Can anyone please tell how can I change the size 10GB of RandomWriter
function?
回答1:
That example have some configurable parameters. These parameters are given to jar in a config file. To run use it as (suppling a config file)
bin/hadoop jar hadoop-*-examples.jar randomwriter <out-dir> [<configuration file>]
or run it with parameters as
bin/hadoop jar hadoop-*-examples.jar randomwriter
-Dtest.randomwrite.bytes_per_map=<value>
-Dtest.randomwriter.maps_per_host=<value> <out-dir> [<configuration file>]

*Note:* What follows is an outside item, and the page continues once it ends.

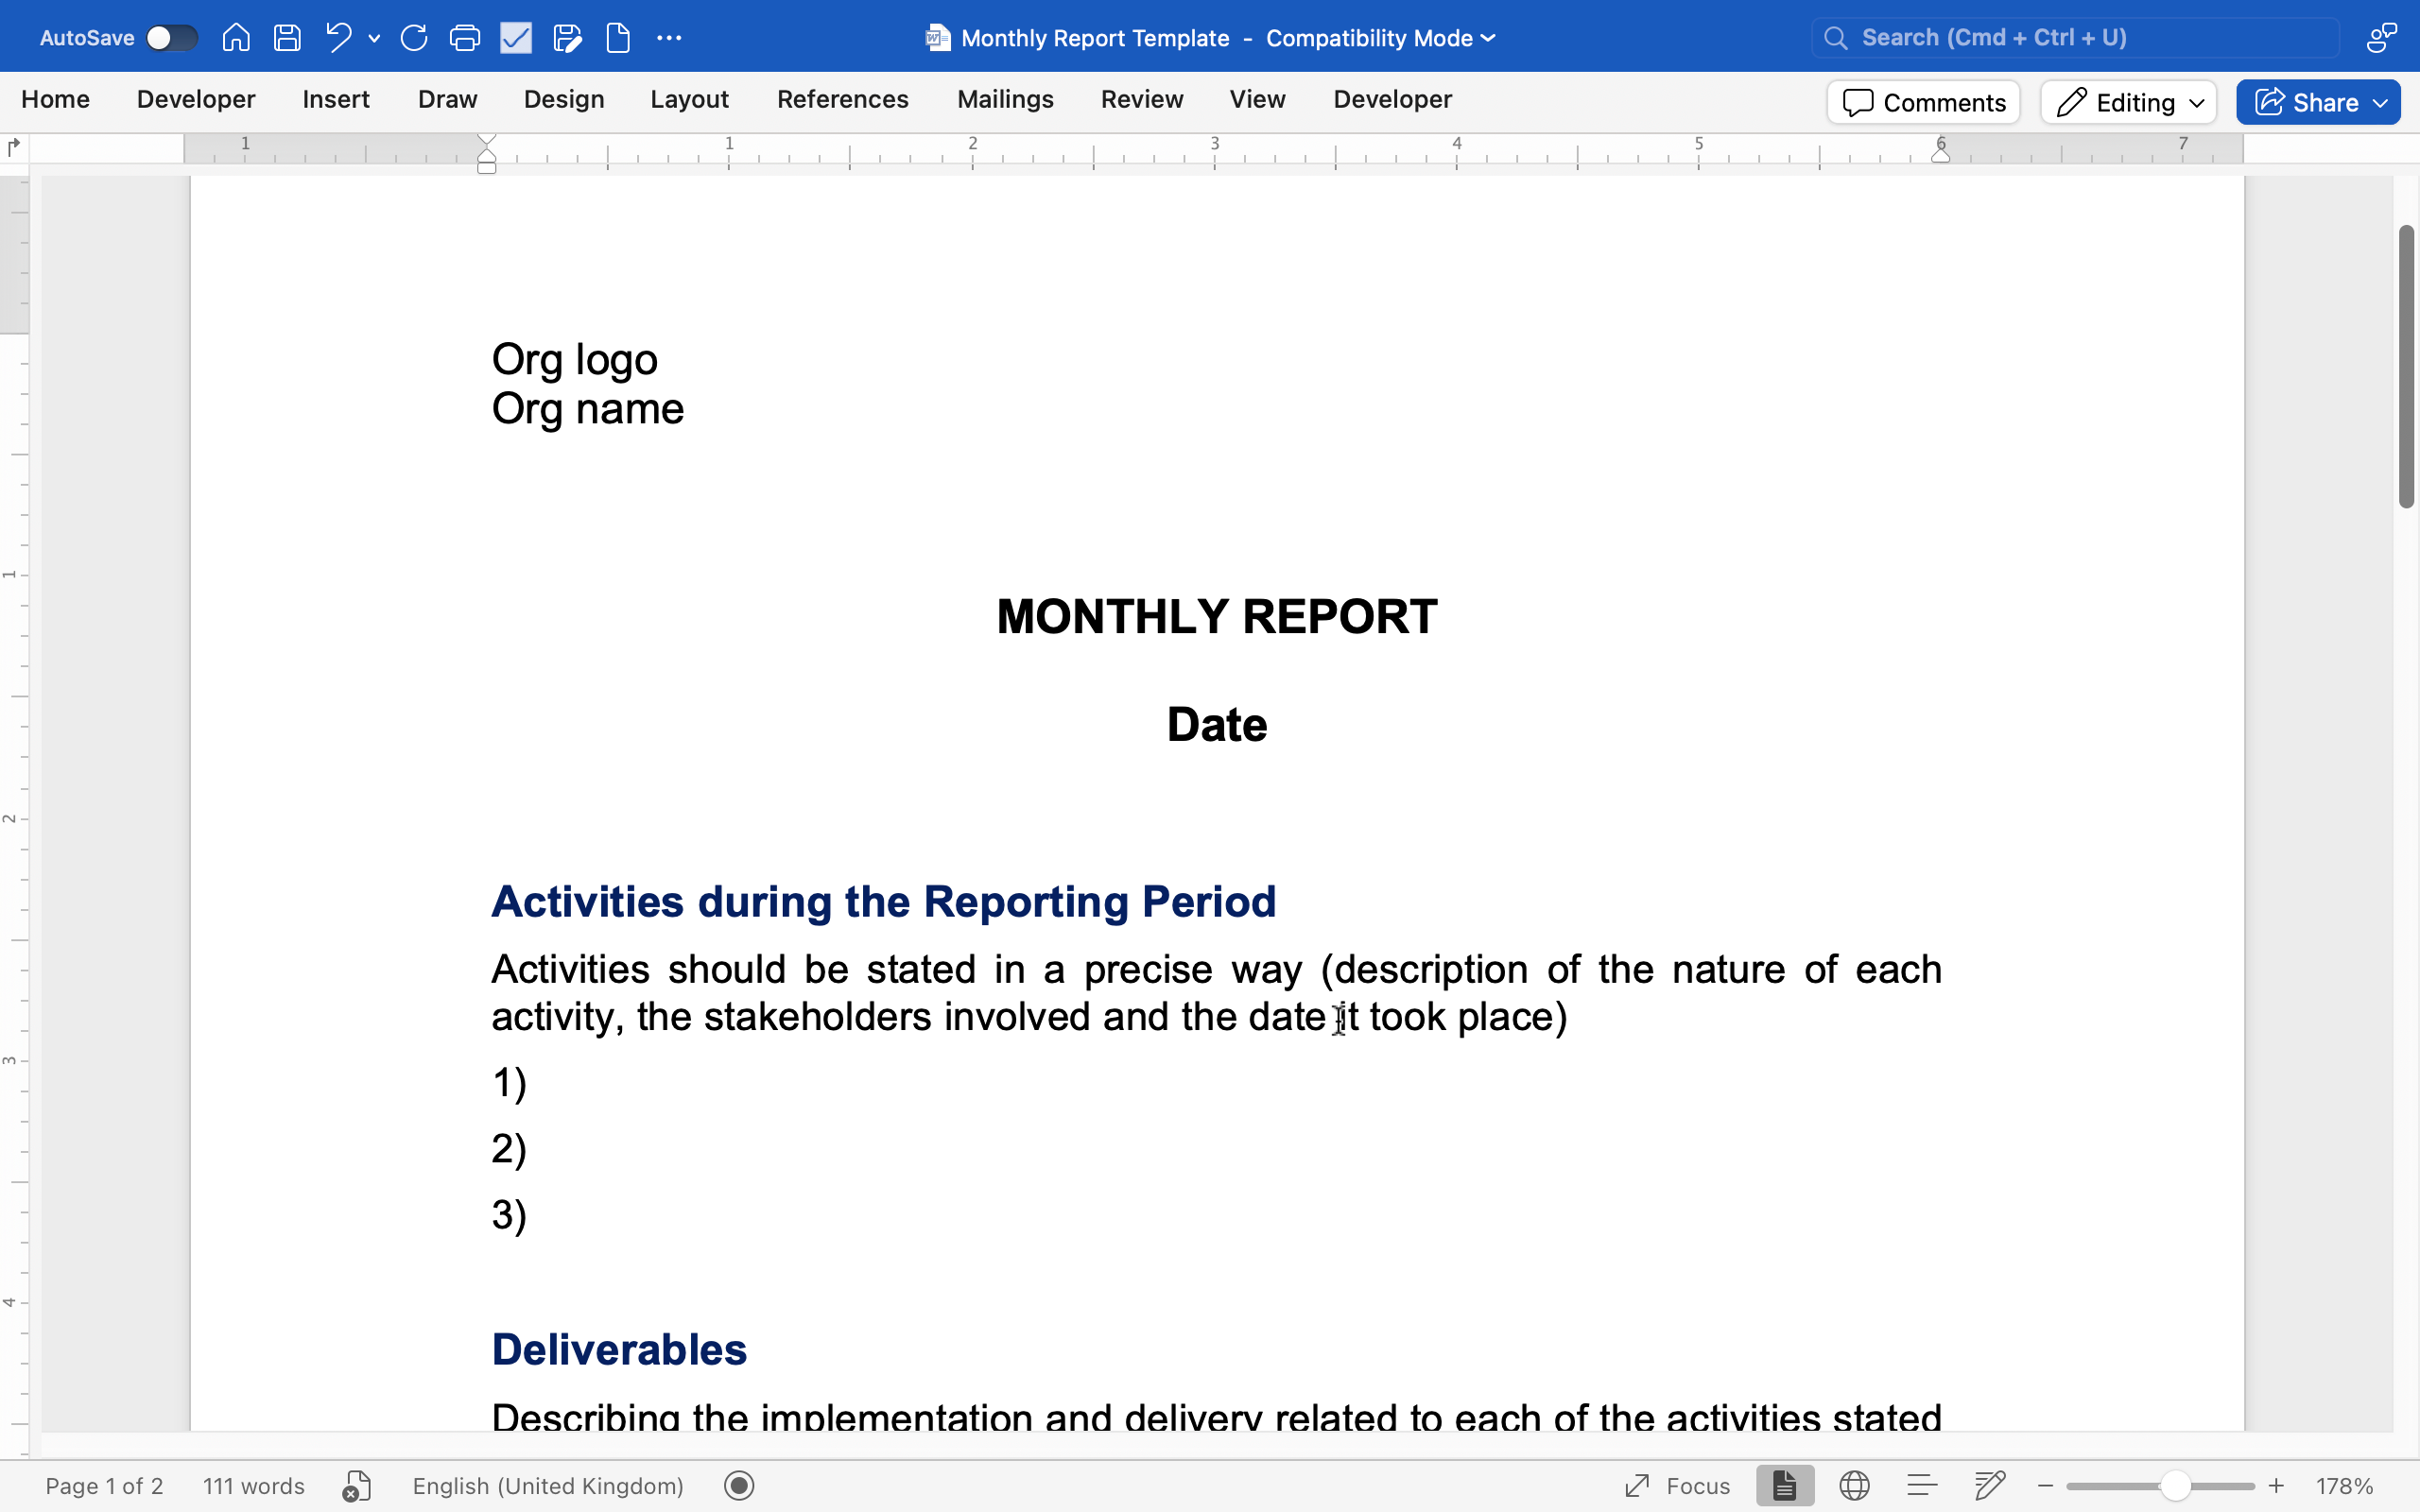Select Print Layout view button
Image resolution: width=2420 pixels, height=1512 pixels.
point(1785,1485)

For details about all configurable parameters see : https://wiki.apache.org/hadoop/RandomWriter
回答2:
On Hadoop 2 (at least on the 2.7.2 version), the properties are now mapreduce.randomwriter.mapsperhost
and mapreduce.randomwriter.bytespermap
.
You can saw them on http://svn.apache.org/viewvc/hadoop/common/trunk/hadoop-mapreduce-project/hadoop-mapreduce-examples/src/main/java/org/apache/hadoop/examples/RandomWriter.java?view=markup
So the correct answer on recent Hadoop 2 version is
bin/hadoop jar hadoop-*-examples.jar randomwriter
-Dmapreduce.randomwriter.bytespermap=<value>
-Dmapreduce.randomwriter.mapsperhost=<value> <out-dir> [<configuration file>]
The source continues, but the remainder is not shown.